Saturday, October 9, 2021

William Fuller—The Fuller Rush Man

 By John Turney 
Former North Carolina defensive tackle William Fuller was a defensive lineman for the Tar Heels from 1980 to 1983. He was a consensus All-America as a senior and totaled 81 tackles and led the team with five sacks and 17 tackles for a loss. He also earned First-team All-America honors as a junior and is one of only seven Tar Heel players to be named First-team All-America twice. He is one of only three defensive linemen ever to make the All-ACC team three times. Tar Heels defensive MVP and received a Japan Bowl invitation.
Fuller had 22 tackles for losses in both 1981 and 1983. He still holds the UNC career record for tackles for losses with 57 and ranks sixth with 20 sacks. He also forced four fumbles and recovered three; broke up nine passes and made 157 career tackles.
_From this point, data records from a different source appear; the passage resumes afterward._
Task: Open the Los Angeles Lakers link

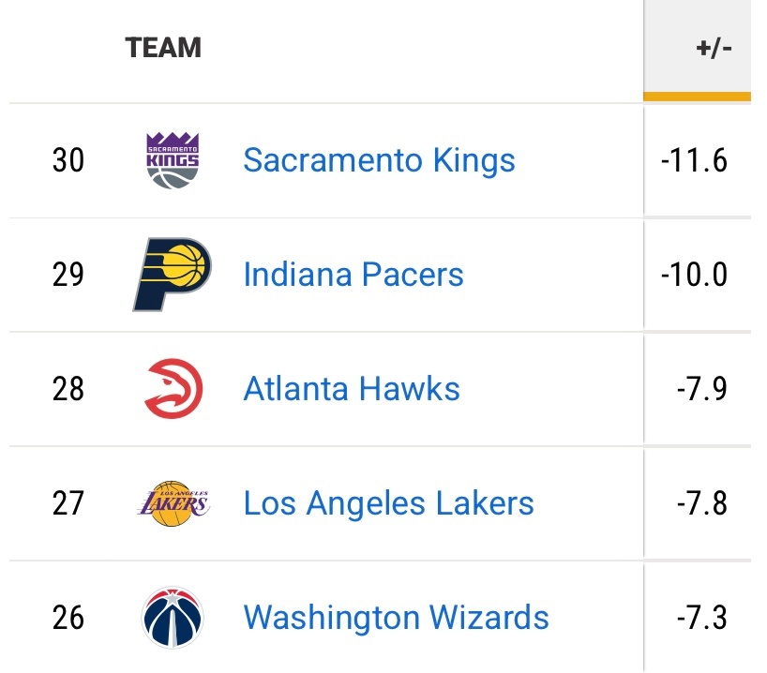Action: [x=388, y=503]
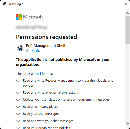Image resolution: width=130 pixels, height=129 pixels.
Task: Click the PnP Management Shell app icon
Action: coord(20,48)
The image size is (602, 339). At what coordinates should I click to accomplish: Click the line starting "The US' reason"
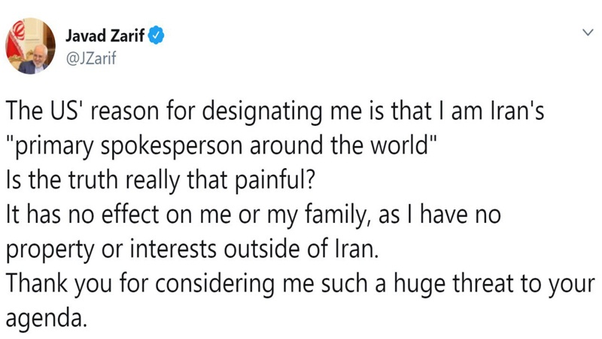tap(275, 111)
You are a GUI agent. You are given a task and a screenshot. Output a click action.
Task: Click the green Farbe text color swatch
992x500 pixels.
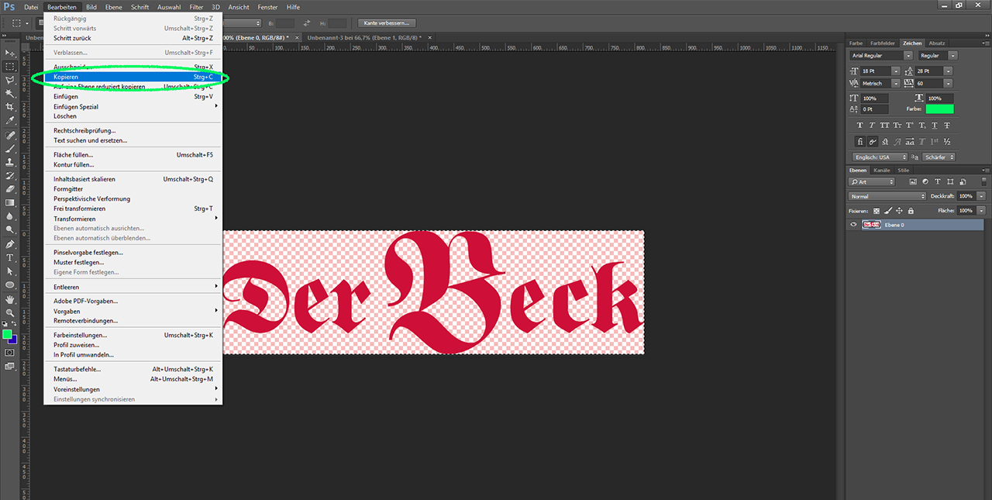(939, 109)
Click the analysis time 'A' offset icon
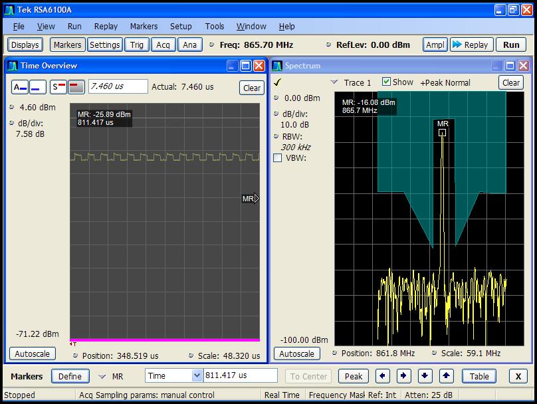Image resolution: width=537 pixels, height=404 pixels. [21, 87]
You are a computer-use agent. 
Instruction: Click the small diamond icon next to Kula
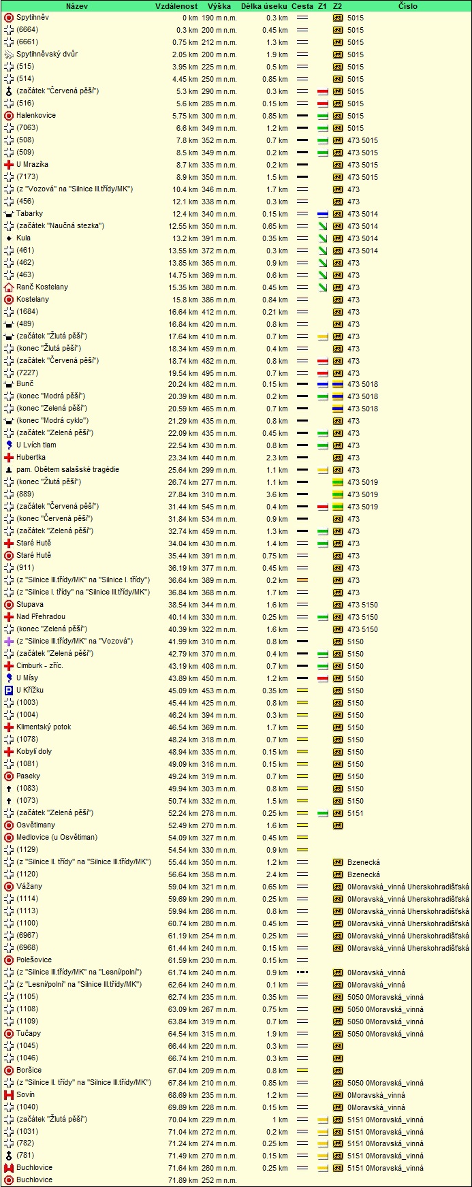click(x=9, y=238)
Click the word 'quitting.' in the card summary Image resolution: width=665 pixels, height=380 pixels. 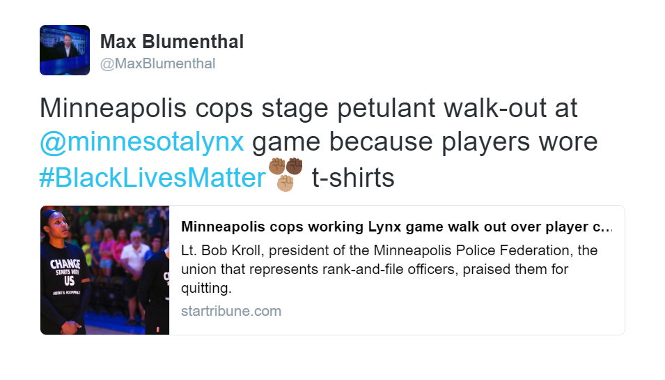click(206, 288)
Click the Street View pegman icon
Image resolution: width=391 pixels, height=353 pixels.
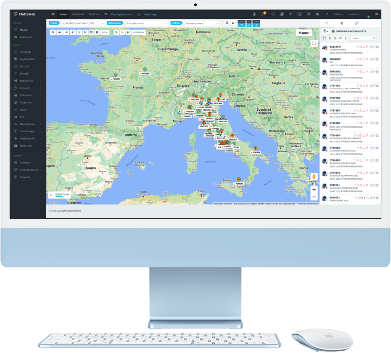pyautogui.click(x=314, y=177)
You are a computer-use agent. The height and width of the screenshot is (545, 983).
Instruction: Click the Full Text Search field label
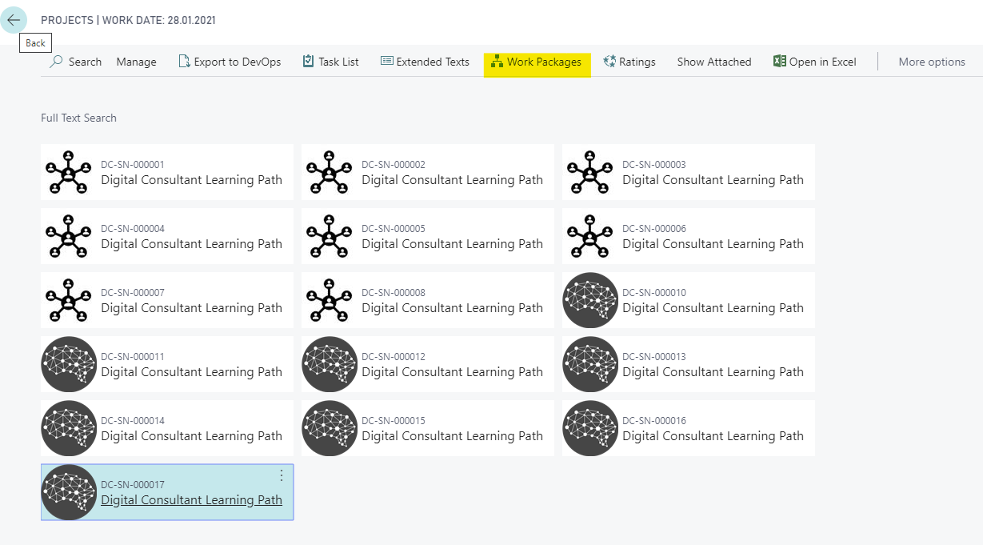pyautogui.click(x=78, y=118)
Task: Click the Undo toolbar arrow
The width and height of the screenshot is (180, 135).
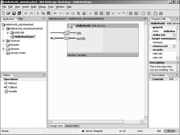Action: click(26, 13)
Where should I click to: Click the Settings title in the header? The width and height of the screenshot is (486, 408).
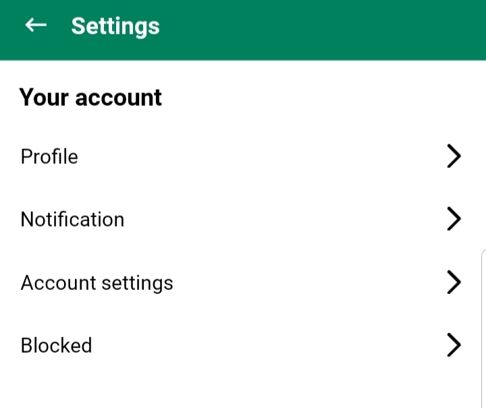(x=115, y=26)
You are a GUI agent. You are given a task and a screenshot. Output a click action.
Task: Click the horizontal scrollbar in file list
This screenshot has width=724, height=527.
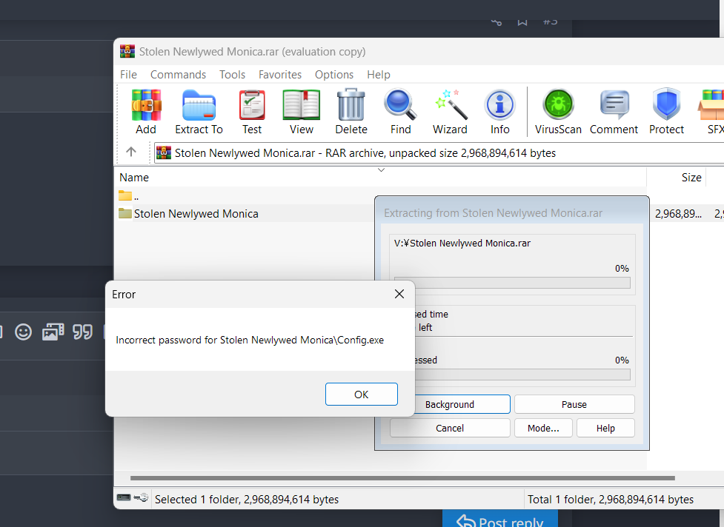(x=402, y=478)
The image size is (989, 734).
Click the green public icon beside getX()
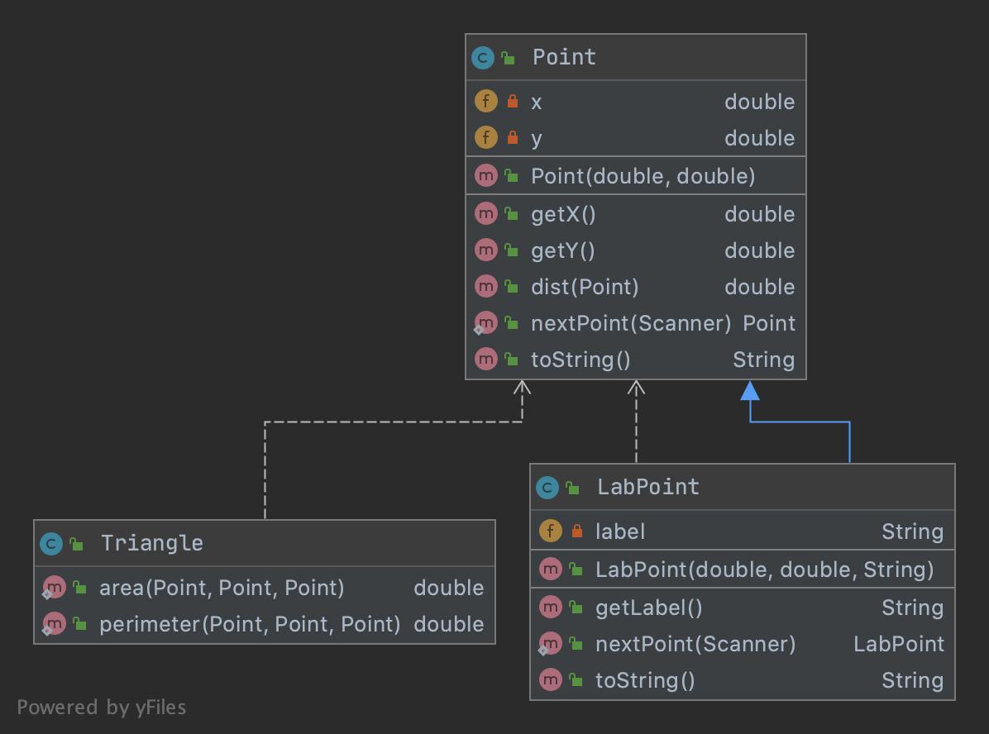pyautogui.click(x=511, y=215)
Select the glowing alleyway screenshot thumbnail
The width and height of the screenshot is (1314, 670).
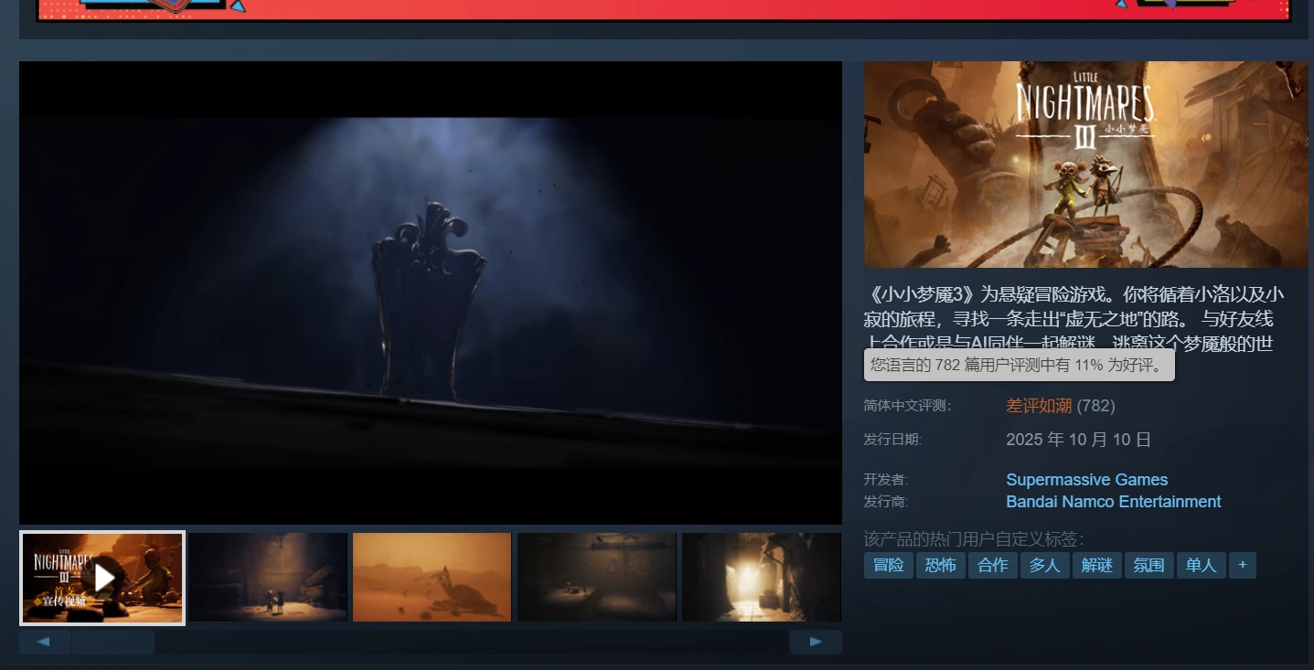(761, 578)
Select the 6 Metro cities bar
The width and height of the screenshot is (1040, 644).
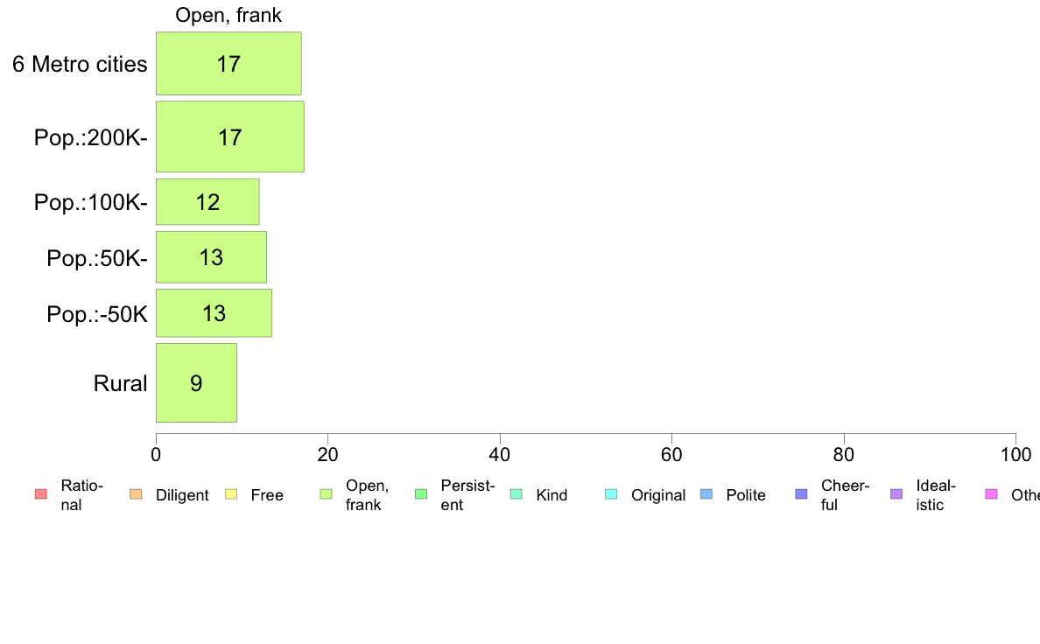point(228,64)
He was voted to the 2016 College Football Hall of Fame class in 2016. He had been inducted into the Virginia Sports Hall of Fame twelve years earlier. Two years before that he was named to the Atlantic Coast Conference's 50th Anniversary Football Team. He had a boatload of honors.

Fuller was selected by the Philadelphia Stars in the 1984 USFL Territorial Draft and signed with the Stars for four years and $1.6 million. In the Summer he was also drafted in the NFL supplemental draft of players in other leagues (USFL and CFL) by the Los Angeles Rams.

Coming out of school he was 6-3, 250 or so pounds, and had a 4.8-4.9 forty time—good, but not elite. But he had a solid build and good quickness and strength. Had he not signed with the USFL he would have been a first-round pick for someone. 

With the Stars, he was part of two USFL championships and was a starter both years, but missed five games in 1984 with a broken foot. In 1985 he made the All-USFL team and had 8.5 sacks. 
With the USFL folding in after the 1985 season those drafted in that supplemental draft of 1984 had their NFL rights assigned to the club that drafted them meaning the Rams held Fuller's rights. Rams coach John Robinson expressed interest in Fuller and the feeling was mutual. Fuller was anxious to play football again "I've been out of football for a year" and said to the media "The Rams are a great team and if I had my way I'd have been in Los Angeles at the beginning of training camp.

In mid-August, there were reports that Fuller was going to sign with the Rams but the deal didn't happen but in mid-September Fuller signed a contract for about $300,000 for a two-year deal. He passes a physical, had his publicity photo taken, and was assigned number 95, and was set to be activated two weeks later. During workouts Robinson said he's "very quick and appears to be somewhat sophisticated in his pass-rushing techniques. He looks like he could help us as an outside rusher. He looks like he could be a fine player".

As it turned out Fuller was signed to give the Oilers an extra player for the Rams to offer in acquiring Jim Everett. Unbeknownst to John Robinson Rams team president John Shaw gave the Oilers permission to allow Fuller to workout with them. 

A few days after signing was traded to the Oilers as part of a package the acquired Jim Everett and he became an Oiler. The Oilers got Fuller, Kent Hill, two first-round picks, and a fifth-round pick for Everett—quite a haul. Fuller, all along was trade bait. 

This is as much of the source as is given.